Now the tire has hit the road for ZigBee in China-- and the friction is apparent. ZigBee Alliance wants its brand back and clearly wants a divorce from the Wulian Group. And both want custody of ‘the baby." ZigBee Alliance gave birth to the brand overseas-- but in China, Wulian Group feels it has introduced and developed the brand.
Wulian believes, it seems to us, that they are a "participant" in ZigBee Alliance but have created their own unique flavor of ZigBee which they believe is now famous in China only because of Wulian's own efforts. (Yet being a member of "ZigBee Alliance" was important enough to mention on each and every sales communication. See samples in the photos below.)
Not satisfied only to refute ZigBee Alliance’s ownership of the "ZigBee" brand, Wulian goes on to slap ZigBeeb Alliance a second time.

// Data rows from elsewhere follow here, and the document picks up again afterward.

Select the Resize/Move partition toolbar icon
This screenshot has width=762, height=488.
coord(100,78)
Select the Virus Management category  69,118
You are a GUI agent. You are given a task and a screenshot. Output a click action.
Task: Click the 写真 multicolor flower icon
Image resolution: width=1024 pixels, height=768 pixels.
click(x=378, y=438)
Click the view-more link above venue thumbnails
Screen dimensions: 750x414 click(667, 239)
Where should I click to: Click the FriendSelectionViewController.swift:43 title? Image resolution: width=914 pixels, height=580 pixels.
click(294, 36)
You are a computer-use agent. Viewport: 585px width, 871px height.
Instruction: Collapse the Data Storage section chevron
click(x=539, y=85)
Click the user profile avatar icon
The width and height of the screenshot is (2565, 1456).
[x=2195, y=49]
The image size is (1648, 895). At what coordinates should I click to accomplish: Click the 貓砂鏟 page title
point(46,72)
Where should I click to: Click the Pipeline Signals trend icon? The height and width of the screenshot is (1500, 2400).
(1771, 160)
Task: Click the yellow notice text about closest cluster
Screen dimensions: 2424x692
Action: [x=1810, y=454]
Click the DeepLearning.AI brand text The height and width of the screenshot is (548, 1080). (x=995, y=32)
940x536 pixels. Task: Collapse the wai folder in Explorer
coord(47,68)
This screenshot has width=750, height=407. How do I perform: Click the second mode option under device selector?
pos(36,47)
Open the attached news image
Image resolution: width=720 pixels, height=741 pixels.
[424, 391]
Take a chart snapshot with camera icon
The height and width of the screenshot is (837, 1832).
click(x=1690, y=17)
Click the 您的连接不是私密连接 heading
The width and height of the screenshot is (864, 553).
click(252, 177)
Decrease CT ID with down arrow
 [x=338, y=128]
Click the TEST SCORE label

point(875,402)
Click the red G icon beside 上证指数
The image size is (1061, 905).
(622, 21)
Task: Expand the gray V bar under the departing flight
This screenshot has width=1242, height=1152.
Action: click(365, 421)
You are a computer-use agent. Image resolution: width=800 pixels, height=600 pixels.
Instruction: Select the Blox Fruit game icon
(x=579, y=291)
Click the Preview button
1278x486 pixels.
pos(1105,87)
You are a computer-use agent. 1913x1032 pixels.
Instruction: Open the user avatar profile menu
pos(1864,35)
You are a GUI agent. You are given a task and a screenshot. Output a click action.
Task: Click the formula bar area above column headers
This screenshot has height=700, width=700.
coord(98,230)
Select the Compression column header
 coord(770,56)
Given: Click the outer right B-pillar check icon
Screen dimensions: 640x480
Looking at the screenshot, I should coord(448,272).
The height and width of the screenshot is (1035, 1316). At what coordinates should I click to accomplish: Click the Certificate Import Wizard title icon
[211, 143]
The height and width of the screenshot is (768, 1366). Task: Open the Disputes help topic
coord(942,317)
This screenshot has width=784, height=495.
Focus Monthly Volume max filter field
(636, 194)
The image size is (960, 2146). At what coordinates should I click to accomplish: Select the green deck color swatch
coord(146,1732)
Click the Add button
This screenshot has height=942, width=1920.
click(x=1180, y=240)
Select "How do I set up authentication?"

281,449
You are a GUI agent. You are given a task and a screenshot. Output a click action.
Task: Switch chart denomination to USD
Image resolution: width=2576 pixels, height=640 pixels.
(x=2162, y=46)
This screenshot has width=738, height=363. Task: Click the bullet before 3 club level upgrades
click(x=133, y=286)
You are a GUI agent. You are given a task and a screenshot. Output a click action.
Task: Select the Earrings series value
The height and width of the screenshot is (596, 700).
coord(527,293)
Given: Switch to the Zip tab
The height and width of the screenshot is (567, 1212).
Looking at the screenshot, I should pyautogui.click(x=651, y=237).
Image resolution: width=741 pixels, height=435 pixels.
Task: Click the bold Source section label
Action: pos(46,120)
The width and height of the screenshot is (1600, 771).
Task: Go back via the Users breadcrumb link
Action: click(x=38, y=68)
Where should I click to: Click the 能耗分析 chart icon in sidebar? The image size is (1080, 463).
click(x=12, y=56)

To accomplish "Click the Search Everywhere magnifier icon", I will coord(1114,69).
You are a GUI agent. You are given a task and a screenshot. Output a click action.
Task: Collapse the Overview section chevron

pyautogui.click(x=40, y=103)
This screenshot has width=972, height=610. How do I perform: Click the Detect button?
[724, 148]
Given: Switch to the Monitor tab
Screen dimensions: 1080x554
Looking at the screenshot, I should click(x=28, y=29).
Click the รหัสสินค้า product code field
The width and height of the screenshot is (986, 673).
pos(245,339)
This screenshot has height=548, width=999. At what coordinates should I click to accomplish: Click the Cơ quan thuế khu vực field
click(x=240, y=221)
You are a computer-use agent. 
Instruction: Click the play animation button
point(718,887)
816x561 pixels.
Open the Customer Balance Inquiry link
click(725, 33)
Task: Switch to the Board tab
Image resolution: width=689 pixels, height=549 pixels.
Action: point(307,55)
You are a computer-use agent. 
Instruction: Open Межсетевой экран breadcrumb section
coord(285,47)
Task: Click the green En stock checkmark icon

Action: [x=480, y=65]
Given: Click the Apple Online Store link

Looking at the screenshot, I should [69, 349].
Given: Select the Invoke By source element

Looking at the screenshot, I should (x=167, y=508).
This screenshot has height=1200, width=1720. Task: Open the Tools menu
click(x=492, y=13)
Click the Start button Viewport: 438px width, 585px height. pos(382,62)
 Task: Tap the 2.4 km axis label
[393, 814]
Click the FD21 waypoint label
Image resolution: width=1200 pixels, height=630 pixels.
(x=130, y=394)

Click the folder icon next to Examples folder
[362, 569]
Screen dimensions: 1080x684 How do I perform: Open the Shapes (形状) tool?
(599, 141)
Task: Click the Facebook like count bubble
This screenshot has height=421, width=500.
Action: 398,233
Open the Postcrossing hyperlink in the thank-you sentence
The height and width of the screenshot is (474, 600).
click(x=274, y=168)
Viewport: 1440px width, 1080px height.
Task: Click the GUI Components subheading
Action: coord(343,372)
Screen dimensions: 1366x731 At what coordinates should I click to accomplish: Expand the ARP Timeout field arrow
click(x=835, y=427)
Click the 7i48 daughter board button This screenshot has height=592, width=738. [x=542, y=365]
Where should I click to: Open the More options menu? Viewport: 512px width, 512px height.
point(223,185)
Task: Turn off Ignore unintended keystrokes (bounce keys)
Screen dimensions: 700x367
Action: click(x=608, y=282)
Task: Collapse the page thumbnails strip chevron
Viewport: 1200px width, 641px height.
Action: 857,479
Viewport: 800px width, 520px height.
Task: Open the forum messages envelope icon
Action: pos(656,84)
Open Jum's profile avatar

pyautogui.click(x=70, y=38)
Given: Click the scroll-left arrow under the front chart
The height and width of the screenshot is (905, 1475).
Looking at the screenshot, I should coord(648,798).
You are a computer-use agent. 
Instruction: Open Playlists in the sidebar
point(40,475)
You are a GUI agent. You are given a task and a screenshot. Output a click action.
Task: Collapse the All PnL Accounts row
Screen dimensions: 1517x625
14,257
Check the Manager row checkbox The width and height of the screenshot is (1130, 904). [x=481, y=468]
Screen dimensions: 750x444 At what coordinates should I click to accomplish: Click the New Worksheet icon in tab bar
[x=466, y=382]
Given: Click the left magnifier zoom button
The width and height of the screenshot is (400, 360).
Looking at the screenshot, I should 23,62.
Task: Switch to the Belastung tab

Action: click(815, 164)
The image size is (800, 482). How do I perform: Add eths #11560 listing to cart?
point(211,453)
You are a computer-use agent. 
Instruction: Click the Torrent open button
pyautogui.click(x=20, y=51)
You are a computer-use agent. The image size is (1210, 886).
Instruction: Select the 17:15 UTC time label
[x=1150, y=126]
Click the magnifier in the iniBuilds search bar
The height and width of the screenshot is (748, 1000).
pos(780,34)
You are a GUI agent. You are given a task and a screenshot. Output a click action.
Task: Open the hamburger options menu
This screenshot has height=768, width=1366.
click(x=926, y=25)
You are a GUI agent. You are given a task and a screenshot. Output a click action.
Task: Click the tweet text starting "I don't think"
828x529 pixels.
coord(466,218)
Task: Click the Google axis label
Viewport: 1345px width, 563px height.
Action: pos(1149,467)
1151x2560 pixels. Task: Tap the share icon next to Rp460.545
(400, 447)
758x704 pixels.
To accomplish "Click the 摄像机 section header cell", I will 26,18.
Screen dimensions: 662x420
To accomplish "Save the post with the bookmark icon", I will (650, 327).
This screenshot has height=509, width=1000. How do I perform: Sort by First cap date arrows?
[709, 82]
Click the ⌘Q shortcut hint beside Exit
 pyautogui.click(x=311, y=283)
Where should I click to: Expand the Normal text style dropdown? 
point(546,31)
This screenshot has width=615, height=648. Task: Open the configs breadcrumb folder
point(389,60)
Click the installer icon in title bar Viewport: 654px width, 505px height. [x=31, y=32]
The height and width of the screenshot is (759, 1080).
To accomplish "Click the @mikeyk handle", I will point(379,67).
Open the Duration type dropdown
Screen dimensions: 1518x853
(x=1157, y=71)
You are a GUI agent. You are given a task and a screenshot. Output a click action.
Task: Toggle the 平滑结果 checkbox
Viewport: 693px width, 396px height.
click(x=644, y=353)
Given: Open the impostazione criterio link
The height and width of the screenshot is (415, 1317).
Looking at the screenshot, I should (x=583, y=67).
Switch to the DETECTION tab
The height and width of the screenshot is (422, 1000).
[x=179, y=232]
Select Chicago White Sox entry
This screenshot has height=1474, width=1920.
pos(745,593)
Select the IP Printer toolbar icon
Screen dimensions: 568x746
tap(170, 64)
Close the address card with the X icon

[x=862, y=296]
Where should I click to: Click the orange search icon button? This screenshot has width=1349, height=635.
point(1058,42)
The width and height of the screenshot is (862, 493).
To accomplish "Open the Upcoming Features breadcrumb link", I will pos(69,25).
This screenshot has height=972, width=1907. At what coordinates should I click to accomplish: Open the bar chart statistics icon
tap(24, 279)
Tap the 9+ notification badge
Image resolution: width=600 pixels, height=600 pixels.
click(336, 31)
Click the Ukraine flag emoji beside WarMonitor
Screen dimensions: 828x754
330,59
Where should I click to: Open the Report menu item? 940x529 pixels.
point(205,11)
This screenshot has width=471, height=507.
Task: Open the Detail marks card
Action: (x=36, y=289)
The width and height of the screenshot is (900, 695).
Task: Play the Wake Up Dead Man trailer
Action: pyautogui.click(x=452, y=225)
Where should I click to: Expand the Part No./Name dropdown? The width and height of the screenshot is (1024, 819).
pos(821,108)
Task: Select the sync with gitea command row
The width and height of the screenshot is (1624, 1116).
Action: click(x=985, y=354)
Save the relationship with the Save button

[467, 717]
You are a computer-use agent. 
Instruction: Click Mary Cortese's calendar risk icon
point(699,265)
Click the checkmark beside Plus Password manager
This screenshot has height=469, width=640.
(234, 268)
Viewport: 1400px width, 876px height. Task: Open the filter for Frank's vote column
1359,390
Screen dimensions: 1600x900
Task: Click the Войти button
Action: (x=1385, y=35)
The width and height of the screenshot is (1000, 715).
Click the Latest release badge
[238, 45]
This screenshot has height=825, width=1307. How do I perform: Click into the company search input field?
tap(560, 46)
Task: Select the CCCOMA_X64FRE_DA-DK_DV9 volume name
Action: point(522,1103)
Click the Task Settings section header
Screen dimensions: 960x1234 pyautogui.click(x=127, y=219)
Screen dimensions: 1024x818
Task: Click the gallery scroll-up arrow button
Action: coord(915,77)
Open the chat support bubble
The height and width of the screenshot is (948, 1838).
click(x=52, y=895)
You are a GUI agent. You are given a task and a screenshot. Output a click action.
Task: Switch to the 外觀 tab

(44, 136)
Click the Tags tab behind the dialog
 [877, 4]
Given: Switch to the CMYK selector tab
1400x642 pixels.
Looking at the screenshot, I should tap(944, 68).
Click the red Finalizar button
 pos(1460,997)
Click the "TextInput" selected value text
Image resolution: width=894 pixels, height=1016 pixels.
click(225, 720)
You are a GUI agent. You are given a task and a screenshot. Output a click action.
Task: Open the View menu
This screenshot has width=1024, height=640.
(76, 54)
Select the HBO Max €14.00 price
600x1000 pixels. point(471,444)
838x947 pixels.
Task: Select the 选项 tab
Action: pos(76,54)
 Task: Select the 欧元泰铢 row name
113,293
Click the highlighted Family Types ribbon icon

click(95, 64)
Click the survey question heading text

In their public response, Wulian Group states: "At this crucial market promotion moment, as the chairman of ZigBee Alliance, Mr. Tobin not only allegedly failed to concentrate on the strong challenge of Bluetooth, Wifi, and other technologies, but wasted precious time and energy in criticizing Wulian Group who has made great contributions to the popularization and promotion of ZigBee technology. For that, we are deeply confused and regretful."
That’s right, ZigBee Alliance: Better attend to your own business.
The public slapping doesn’t stop there as Wulain's released letter further says: "Wulian Group is still sincerely hoping that ZigBee Alliance will consult with Wulian Group and relevant Chinese government departments about the legal usage of ZigBee trademarks and product certification in rational methods. Wulian Group also hopes ZigBee product suppliers who plan to enter the Chinese market will use "ZigBee" marks with caution and contact us actively to discuss the authorization of legal usage of ZigBee trademarks in China. Wulian Group also welcomes ZigBee product suppliers who plan to enter the Chinese market to contact us and discuss the trademark usage authorization. Meanwhile, Wulian Group has appealed to Chinese Trademark Office (CTMO) and other related judicial departments to protect Chinese enterprises' legal rights, and make sure that intellectual property gets its due respect."
Yep, any ZigBee Alliance member going into China and using the ZigBee brand you've already paid for…well, Wulian Group may now sue you in local courts.
So let’s review our analysis of the interesting implications of this public spat.
•ZigBee Alliance has lost control of its brand in China and must fight Wulian Group in court… ZigBee Alliance probably can’t win locally as Wulian Group has home court advantage. (It would be like Apple winning against Samsung in a Korean court. Or Samsung winning in USA against Apple.)
•Wulian Group, now that negotiations are out, can overtly exert their control of the ZigBee brand in China…even to the point of threatening other members of the ZigBee Alliance who sell in China.
•ZigBee Alliance may be able to tackle Wulian Group outside of China…maybe stop exports to USA/Europe and at the least stripping Wulian Group of one of its obviously most powerful selling points (That it is a ZigBee Alliance member, Regional Office of ZigBee Alliance and products "based on ZigBee.")
•ZigBee Alliance might try to make a new alliance in China and set local against local. It would need to find a new partner bigger and stronger than Wulian Group (and yet interested) or build a group of Chinese companies that might stand to suffer locally if Wulian Group prevails.
•Wulian Group can act quickly and tie up ZigBee Alliance, causing so much damage that ZigBee Alliance ends up having to buy their own brand back. No one is fighting about going down in the history books as ZigBee owner in China; don’t forget it’s all about money.
One last reflection: for this mess to exist, one thing is clear: ZigBee Alliance zigged when it should have zagged.